**Instructions to follow**
Reproduce exactly the lines that run from the start of the records below to the line with "Given: Click the Bosnia", inclusive.

Collected data:
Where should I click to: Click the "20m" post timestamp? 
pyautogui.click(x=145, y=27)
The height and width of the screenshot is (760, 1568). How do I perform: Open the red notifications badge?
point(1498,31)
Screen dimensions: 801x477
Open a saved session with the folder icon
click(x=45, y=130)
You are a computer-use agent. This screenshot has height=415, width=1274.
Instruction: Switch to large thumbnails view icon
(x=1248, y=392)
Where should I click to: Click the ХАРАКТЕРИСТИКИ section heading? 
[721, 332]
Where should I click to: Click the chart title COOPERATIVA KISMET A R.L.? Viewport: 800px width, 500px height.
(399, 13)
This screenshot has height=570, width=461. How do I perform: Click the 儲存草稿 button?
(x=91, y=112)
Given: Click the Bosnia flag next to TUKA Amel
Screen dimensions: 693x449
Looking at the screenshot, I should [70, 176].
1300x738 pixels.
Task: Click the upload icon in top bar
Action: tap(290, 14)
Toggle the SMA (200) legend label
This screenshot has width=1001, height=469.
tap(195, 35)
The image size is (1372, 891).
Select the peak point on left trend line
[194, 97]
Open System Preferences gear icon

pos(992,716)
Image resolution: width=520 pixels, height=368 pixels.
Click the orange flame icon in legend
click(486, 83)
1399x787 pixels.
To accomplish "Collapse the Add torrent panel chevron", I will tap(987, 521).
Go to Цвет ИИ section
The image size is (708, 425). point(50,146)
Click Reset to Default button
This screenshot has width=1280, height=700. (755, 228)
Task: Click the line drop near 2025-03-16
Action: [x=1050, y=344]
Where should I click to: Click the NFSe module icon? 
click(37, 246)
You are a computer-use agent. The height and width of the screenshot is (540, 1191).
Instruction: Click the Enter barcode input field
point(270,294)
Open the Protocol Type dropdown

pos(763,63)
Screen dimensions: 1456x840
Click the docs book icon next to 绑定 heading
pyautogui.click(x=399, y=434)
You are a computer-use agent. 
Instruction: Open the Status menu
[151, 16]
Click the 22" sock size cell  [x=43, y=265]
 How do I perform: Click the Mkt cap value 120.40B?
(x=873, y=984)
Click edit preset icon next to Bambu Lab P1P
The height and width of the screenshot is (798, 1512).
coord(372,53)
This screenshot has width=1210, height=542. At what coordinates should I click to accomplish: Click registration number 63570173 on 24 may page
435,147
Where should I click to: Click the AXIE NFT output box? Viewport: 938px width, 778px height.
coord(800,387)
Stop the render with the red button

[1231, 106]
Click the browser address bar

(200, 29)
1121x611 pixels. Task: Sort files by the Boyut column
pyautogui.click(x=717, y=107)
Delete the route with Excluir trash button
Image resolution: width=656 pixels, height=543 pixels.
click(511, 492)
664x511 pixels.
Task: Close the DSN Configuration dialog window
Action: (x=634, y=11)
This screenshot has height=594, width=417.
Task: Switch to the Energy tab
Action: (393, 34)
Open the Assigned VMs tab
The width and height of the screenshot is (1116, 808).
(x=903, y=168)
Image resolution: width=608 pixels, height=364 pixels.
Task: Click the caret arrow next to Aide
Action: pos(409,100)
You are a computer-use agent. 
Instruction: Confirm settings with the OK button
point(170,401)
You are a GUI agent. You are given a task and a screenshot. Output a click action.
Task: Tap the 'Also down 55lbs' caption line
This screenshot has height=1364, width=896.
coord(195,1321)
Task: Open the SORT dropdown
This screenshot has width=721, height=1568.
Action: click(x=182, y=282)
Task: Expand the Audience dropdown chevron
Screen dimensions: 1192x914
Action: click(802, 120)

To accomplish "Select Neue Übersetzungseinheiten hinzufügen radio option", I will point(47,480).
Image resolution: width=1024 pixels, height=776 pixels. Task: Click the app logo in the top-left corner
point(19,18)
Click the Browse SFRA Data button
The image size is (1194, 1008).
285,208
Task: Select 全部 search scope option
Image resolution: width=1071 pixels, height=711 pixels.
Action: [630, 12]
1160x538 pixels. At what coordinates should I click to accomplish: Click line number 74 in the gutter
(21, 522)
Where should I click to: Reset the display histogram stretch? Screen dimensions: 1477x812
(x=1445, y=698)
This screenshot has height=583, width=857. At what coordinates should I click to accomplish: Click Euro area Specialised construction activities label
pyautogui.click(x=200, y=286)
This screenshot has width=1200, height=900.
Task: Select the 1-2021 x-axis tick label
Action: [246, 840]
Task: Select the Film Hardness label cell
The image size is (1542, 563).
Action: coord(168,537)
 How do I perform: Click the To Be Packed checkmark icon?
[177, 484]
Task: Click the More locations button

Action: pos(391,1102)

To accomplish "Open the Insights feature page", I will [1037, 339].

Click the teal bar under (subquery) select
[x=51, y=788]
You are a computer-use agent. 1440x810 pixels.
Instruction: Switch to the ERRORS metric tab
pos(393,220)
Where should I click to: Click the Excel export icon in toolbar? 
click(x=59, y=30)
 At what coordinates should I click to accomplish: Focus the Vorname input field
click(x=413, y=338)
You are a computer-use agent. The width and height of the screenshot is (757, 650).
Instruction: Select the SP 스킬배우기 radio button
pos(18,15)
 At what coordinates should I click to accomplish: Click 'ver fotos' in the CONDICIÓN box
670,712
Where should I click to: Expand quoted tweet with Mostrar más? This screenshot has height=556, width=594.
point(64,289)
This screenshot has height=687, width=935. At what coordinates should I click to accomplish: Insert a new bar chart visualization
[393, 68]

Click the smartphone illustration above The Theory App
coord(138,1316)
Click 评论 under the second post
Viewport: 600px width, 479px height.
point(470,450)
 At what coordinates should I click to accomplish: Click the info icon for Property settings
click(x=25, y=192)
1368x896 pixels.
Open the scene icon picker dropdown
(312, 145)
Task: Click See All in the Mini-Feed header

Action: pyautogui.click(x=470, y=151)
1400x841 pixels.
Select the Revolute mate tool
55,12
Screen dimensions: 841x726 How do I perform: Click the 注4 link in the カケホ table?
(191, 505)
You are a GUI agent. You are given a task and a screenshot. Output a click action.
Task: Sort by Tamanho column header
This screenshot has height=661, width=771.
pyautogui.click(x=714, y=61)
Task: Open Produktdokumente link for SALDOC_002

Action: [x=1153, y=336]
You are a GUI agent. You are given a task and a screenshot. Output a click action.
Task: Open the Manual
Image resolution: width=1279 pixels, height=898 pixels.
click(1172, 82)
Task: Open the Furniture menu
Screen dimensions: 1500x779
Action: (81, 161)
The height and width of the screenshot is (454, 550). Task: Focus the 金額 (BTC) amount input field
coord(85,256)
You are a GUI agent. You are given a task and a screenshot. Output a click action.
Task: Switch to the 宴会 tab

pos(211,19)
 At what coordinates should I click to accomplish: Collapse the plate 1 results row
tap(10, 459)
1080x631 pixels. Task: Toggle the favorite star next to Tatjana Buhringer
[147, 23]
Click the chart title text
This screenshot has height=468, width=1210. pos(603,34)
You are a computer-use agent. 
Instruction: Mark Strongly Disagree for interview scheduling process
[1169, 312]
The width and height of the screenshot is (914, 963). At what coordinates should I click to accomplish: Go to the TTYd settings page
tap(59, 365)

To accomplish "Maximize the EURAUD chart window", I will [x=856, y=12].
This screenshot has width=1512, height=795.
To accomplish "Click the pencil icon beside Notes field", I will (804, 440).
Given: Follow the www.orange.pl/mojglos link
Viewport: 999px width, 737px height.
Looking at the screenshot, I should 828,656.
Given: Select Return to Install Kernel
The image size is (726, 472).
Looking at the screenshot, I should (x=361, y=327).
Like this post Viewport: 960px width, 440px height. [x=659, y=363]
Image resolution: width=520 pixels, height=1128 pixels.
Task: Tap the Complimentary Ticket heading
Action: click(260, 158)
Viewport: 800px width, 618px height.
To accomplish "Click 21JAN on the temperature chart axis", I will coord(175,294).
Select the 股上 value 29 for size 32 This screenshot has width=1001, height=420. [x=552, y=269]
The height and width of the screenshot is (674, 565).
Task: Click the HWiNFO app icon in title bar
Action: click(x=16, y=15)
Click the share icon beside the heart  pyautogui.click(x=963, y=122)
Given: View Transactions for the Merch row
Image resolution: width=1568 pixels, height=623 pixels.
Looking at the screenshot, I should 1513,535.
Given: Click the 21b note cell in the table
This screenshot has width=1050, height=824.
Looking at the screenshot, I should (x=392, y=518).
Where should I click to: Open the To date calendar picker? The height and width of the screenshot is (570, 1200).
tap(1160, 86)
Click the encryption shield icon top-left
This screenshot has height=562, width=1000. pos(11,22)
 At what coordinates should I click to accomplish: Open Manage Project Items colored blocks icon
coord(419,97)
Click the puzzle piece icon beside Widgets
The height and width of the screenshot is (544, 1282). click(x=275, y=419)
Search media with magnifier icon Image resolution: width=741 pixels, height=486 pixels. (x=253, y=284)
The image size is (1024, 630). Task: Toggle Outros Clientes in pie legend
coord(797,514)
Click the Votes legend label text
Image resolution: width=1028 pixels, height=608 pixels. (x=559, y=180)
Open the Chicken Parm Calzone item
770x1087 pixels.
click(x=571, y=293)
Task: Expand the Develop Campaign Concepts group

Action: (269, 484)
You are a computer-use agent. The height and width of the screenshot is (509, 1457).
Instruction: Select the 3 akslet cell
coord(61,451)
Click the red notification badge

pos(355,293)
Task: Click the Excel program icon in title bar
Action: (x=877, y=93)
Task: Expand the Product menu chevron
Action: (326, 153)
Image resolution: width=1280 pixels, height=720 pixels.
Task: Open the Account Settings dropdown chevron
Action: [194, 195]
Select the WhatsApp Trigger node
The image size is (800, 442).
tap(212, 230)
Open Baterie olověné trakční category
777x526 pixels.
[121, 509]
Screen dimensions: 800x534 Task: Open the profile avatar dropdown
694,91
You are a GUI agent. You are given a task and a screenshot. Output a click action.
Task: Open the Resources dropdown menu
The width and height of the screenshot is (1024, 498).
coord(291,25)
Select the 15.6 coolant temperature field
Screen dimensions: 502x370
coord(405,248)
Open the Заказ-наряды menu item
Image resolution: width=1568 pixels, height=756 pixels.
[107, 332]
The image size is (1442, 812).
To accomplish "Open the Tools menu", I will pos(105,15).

**Expected output**
Where should I click to: Click the "20m" post timestamp? 
pyautogui.click(x=145, y=27)
The height and width of the screenshot is (760, 1568). How do I perform: Open the red notifications badge?
point(1498,31)
Screen dimensions: 801x477
Open a saved session with the folder icon
click(x=45, y=130)
You are a computer-use agent. This screenshot has height=415, width=1274.
Instruction: Switch to large thumbnails view icon
(x=1248, y=392)
Where should I click to: Click the ХАРАКТЕРИСТИКИ section heading? 
[721, 332]
Where should I click to: Click the chart title COOPERATIVA KISMET A R.L.? Viewport: 800px width, 500px height.
(399, 13)
This screenshot has height=570, width=461. How do I perform: Click the 儲存草稿 button?
(x=91, y=112)
Given: Click the Bosnia flag next to TUKA Amel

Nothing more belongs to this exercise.